Ces soins deviennent d'ailleurs onéreux s'il est établi que la personne est venue au Royaume-Uni pour les recevoir.
Pour les autres soins, les étrangers en situation irrégulière doivent s'acquitter par avance du coût de leur prise en charge, cadre qui s'applique également aux étrangers présents régulièrement sur le sol britannique. S'ils ne peuvent pas payer, ils doivent avoir un garant. Toutefois, le recouvrement des créances dues par les étrangers est notoirement difficile (y compris pour les créances dues par des étrangers présents régulièrement sur le sol) - surtout quand les personnes n'ont pas de papier d'identité.
En Suède, une loi fixe le cadre de prise en charge des soins de santé pour les étrangers en situation irrégulière. Certains soins sont pris en charge gratuitement :
- les soins « urgents » ;
- les soins généraux et dentaires « qui ne peuvent attendre » - mais cette notion n'a aucune définition claire ;
- les soins de suivi de grossesse, de maternité, de contraception et d'avortement ;
- le traitement des maladies infectieuses ou sexuellement transmissibles (VIH, hépatite A, B et C etc.) ;
- les soins dentaires ;
- les médicaments (sauf le reste à charge, identique à celui des citoyens résidants).
Les mineurs en situation irrégulière ont accès à l'ensemble des soins de manière gratuite. Les régions disposent par ailleurs d'une certaine autonomie : ainsi les trois-quarts d'entre elles considèrent par exemple que les étrangers ressortissants de l'UE ne relèvent pas de cette loi et doivent bénéficier des soins dans les mêmes conditions que les Suédois.
En Italie, le cadre réglementaire est défini par l'État, même si les régions disposent d'une certaine autonomie, et ont tendance à restreindre l'accès aux soins des étrangers en situation irrégulière.
Les soins pris en charge pour les étrangers en situation irrégulière sont en principe limités aux « soins ambulatoires et hospitaliers urgents et, en tout cas, indispensables, même s'ils sont continus, en cas de maladie ou d'accident, et aux programmes de médecine préventive étendus pour sauvegarder la santé individuelle et collective ». Toutefois, la définition des soins dits « urgents » serait en général l'objet d'une interprétation « large » des professionnels de santé.
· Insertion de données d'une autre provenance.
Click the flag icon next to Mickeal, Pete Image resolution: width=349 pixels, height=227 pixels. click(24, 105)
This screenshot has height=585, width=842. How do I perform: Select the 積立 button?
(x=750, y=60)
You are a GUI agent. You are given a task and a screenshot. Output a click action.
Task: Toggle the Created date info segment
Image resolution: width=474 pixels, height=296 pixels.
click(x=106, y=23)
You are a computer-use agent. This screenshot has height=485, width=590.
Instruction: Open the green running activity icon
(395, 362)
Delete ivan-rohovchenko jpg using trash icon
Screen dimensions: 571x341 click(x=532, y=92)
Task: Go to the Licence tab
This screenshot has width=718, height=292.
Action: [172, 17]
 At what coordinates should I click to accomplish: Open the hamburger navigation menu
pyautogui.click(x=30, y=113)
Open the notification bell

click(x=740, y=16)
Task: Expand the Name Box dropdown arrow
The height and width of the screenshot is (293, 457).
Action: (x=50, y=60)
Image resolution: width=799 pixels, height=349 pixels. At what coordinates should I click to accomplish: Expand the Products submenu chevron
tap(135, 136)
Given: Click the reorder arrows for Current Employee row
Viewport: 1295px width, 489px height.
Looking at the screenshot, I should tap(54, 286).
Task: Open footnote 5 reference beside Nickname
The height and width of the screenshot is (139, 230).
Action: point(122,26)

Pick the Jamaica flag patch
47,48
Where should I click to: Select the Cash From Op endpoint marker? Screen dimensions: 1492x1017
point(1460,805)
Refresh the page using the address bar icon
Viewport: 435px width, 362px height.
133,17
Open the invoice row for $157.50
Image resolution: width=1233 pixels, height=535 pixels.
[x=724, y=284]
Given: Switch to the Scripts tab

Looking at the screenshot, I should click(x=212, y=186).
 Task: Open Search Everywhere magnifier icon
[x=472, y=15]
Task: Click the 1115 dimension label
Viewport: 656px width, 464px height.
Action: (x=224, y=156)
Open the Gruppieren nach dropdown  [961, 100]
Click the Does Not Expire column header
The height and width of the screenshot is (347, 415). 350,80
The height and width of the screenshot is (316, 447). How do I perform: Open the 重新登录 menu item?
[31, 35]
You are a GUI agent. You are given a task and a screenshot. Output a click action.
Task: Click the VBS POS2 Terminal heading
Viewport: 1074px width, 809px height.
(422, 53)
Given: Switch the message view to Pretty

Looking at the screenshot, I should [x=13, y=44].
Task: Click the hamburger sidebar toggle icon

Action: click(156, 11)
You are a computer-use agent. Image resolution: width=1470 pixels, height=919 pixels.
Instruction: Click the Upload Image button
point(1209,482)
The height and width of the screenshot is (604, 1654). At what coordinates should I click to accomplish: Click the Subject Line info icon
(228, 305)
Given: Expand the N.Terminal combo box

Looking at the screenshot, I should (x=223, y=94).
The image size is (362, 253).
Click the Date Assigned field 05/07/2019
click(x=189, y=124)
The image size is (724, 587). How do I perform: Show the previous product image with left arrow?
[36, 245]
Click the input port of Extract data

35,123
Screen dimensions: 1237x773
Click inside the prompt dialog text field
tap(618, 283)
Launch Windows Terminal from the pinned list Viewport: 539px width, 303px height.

En pratique, une circulaire définit les soins urgents comme ceux « ne pouvant être reportés sans mettre en danger la vie de la personne ou nuire à sa santé ». Les soins « essentiels » sont ceux qui pourraient « entrainer des dommages plus importants pour la santé ou un risque pour la vie ». Les soins de santé suivants sont garantis :
- les soins liés à la grossesse et à la maternité ;
- la protection de la santé des mineurs ;
- les vaccinations ;
- la prophylaxie, le diagnostic et le traitement des maladies infectieuses.
3. Certains pays (Espagne, Belgique) ont fait le choix d'un large panier de soins
En 2012, l'Espagne avait drastiquement réduit la prise en charge des soins aux personnes en situation irrégulière aux soins urgents, à la maternité et aux mineurs de moins de 18 ans. Toutefois, ce cadre a été revu en 2018, pour décharger les urgences hospitalières. Les étrangers en situation irrégulière peuvent bénéficier des soins gratuits dans les mêmes conditions que les citoyens espagnols. Ils doivent toutefois s'acquitter de 40 % du prix des médicaments, ne bénéficiant pas d'une réduction de ce ticket modérateur.
En Belgique, l'aide médicale d'urgence est définie au niveau fédéral en Belgique et est mise en oeuvre et gérée localement par les centres publics d'action sociale (CPAS). Les CPAS disposent de l'autonomie de décision pour définir l'étendue de la prise en charge. Sont pris en charge tous les soins jugés « nécessaires » par un médecin établissant un certificat médical. Il n'existe pas de définition préalable des soins nécessaires, qui peuvent donc recouvrir en théorie tous les soins concernés.